Wieso erzähle ich das alles? Weil ich glaube, dass ich immer noch viel Energie „verschwende“, indem ich nicht akzeptieren will, welche „Wege“ mein Leben „geht“. Wie mit 16 Jahren versuche ich immer noch alles  zu verändern, indem ich es in meinem Kopf „bekämpfe“. Aber-vor kurzen habe ich begriffen, dass das genauso unmöglich ist, wie jemanden zu verändern. Ich habe oder hatte hohe Ansprüche an mein Leben und alle um mich herum. Es ist erst seit Kurzem, dass ich verstanden habe, dass die einzig sinnvolle „Lösung“ ist, es einfach „gehen zu lassen“. Ich kann es nicht ändern, wenn die Dinge nicht „nach mir“ gehen, ebenso wenig, wie ich es ändern kann, dass die meisten Menschen anders denken als ich. Aber es gibt die Möglichkeit eines „Fünkchens Freiheit“: Indem ich mich entscheide, welchen „Weg“ ich nehme: Denjenigen, bei dem ich gegen alles und jeden kämpfe oder den anderen, bei dem ich akzeptiere, dass es jetzt einfach so ist. Dann nehme ich einen tiefen Atemzug -und gehe mit meinem Hund spazieren. Und dass ist es, was ich mit Euch teilen wollte, liebe Leser, dass wir manchmal eben doch eine Wahl haben „glücklich zu sein“ oder „den alten Pfaden“ zu folgen. Renate Weber


Das ist mein Assistenzhund Kalle. Er ist gerade ein Jahr alt und noch in Ausbildung. Unter Anleitung meiner Hundetrainerin führe ich sein Training durch. Während mein Leben „vor Kalle“ oft aus dem täglichen Kampf bestand, aufzustehen oder insbesondere an den Wochenenden nach draußen zu gehen, so musste ich mich nun besser organisieren und disziplinierter sein. Und hier kommt das Geheimnis: Ich hätte es nicht geschafft, wenn es „nur“ für mich alleine gewesen wäre. Ich glaube manchmal ist es einfacher diese Dinge mit für einen anderen zu tun. Trotzdem, manchmal, wenn Kalle den Mond anheult, alte Nachbarn oder sogar Mülltonnen verbellt frage ich mich, wer hier eigentlich wem hilft. Faktisch habe ich mehr Arbeit als früher und der Hund hat schnell alles „vergessen“, wenn wir draußen sind. Es scheint so, als ob es ewig dauert, bis er etwas sicher überall kann (Hunde lernen örtlich). Doch das stimmt nicht ganz: Wie ich selbst ist Kalle abgelenkt von unzähligen Gerüchen, Geräuschen und Bewegungen. Und wo er mir zu Hause noch Dinge apportiert, lässt er sie draußen fallen und vergisst sie komplett J.

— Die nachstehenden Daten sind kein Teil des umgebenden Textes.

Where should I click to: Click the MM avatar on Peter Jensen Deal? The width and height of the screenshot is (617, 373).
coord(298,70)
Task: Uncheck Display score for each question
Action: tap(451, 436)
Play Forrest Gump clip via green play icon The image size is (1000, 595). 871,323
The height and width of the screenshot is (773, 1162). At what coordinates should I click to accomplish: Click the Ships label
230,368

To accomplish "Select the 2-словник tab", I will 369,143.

Morrie Schwartz sagte einmal: „Als Kind und wenn wir alt werden brauchen wir Menschen, die uns helfen. Aber hier kommt das Geheimnis: Wir brauchen auch in der Zwischenzeit Menschen.“[1] Das dies mehr als wahr ist, erkannte ich als Kalle weglief: Die Nachbarn aus meiner Straße suchten nach ihm. Wir fanden ihn und brachten ihn sicher nach Hause. Später an diesem Abend begriff ich, dass Kalle mir bereits „geholfen“ hatte: Unser täglichen Spaziergänge hatten mich in positiven Kontakt mit meinen Nachbarn. Seine unbändige Lebensfreude, wenn er „die Welt draußen erschnupperte“ hatte mich aus meiner selbst auferlegten Isolation und dem Gefühl, dass alles „zu viel“ ist herausgeholt. Ohne es selbst zu bemerkten, hatte ich über meine Mauer aus Angst und Depression geschaut und die Vergangenheit losgelassen. Und selbst jetzt, wenn ich das Wochenende endlich „erreicht“ habe und vor Erschöpfung und Reizüberflutung schlafe, ist mein haariger Freund mit mir hinter dieser Mauer. Und das ist es, was ich teilen wollte: Selbst wenn du das Gefühl hast, dass es zwecklos ist und du nur am Geben bist, die Tiere werden es dir zurückgeben. Wenn Kalle meine Hände leckt oder in der Supermarktschlange hinter mir sitzt, um mich zu schützen, dann weiß ich, dass der ganze Aufwand es mehr als wert war.


[1] Albom, Mitch, Tuesdays with Morrie, New York 1997.